Dogs in the Workplace? The Benefits Might Surprise You!

By Allegiance Staffing
September 12, 2014

Dogs in the Workplace bring unexpected Benefits

Head into many businesses these days and you’ll be welcomed by more than a receptionist. You might find the office greeter has four legs and a wet nose as more and more companies allow dogs in the workplace. 

Tech and software development companies along with marketing firms and, of course, veterinarian offices commonly allow dogs. You might even find a dog or two at your real estate agent or accountant’s office or in another workplace environment where dogs can break up a long day at work. And doesn’t every independent bookstore have a cat (pretty sure that’s a requirement)?

According to this article published in USA Today, 17% of working adults reported in 2008 that their companies allowed dogs at work. Another study in 2012 found workers brought their dogs to work with them 22 times that year, compared to 17 times in 2008. 

Allowing dogs at work can be a definite company perk. Most people consider their dog a member of the family so they enjoy sharing their workday with a beloved companion. In workplaces where employees work long hours, they don’t have to worry about hiring a pet sitter or rushing home at lunchtime to take Fido outside. 
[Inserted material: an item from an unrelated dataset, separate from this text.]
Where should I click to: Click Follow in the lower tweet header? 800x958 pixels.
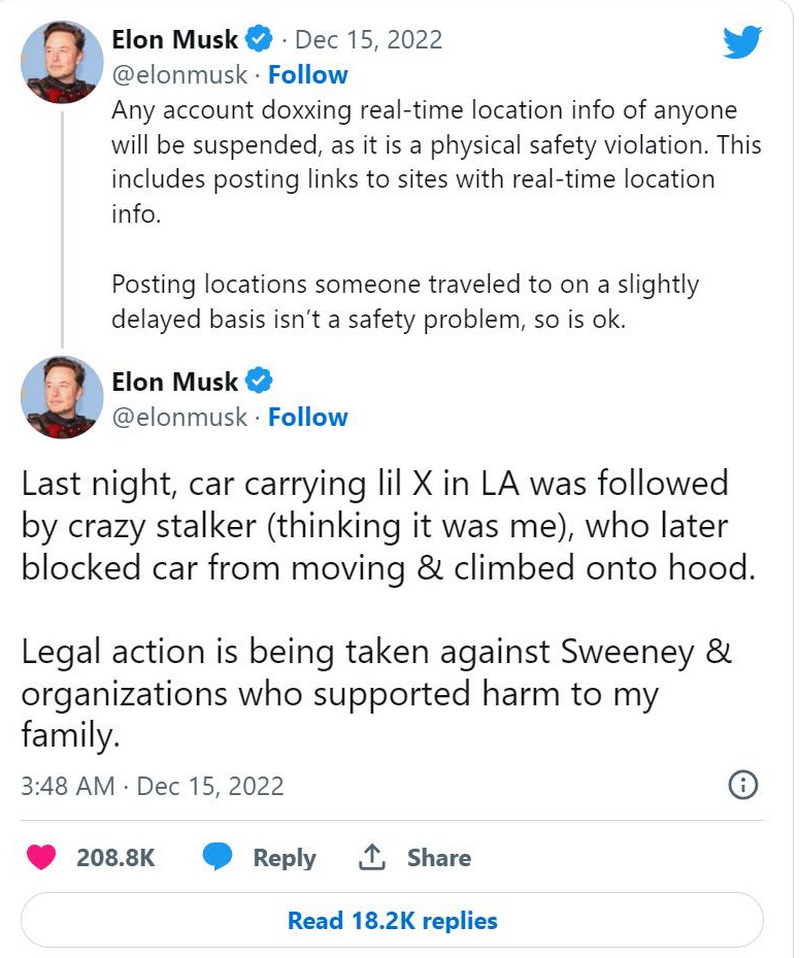tap(308, 417)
And companies shouldn’t ignore the well-documented health benefits of having pets nearby. We all know the risks of spending countless hours sitting at a desk staring at a computer screen. Having a dog at work forces employee to move around and go outside for even a few minutes of fresh air and a mental break. 

Plus, pets are great for reducing stress and giving workers a chance to decompress. After a stressful meeting, while working on an intense project or before dealing with a difficult client, it’s amazing what 5 minutes petting a dog will do for you. Dogs are always so full of life and fun that you can’t help but catch their happy spirit.

Check out this CNN Health article that highlights five great health benefits of pets. 

Of course, not every workplace can have dogs. Restaurants, medical facilities and factories certainly aren’t suited for pets, but if you have an office environment where pets would be safe and welcome, consider allowing your employees to bring their pets to the office. 

A few tips: 

  • Create a pet policy so employees understand their pets must be well-behaved and quiet. You might also set some guidelines on whether certain areas of the office are off limits to pets (the breakroom or kitchen, for example). 
  • Allow only one pet per person and require owners bring a leash, water dish and a bed/toys.
  • Poll your staff on their preference and find out if anyone has allergies or a fear of dogs. 
  • “Charge” employees $1 to bring their dogs to work on certain days and donate the money to a local pet organization.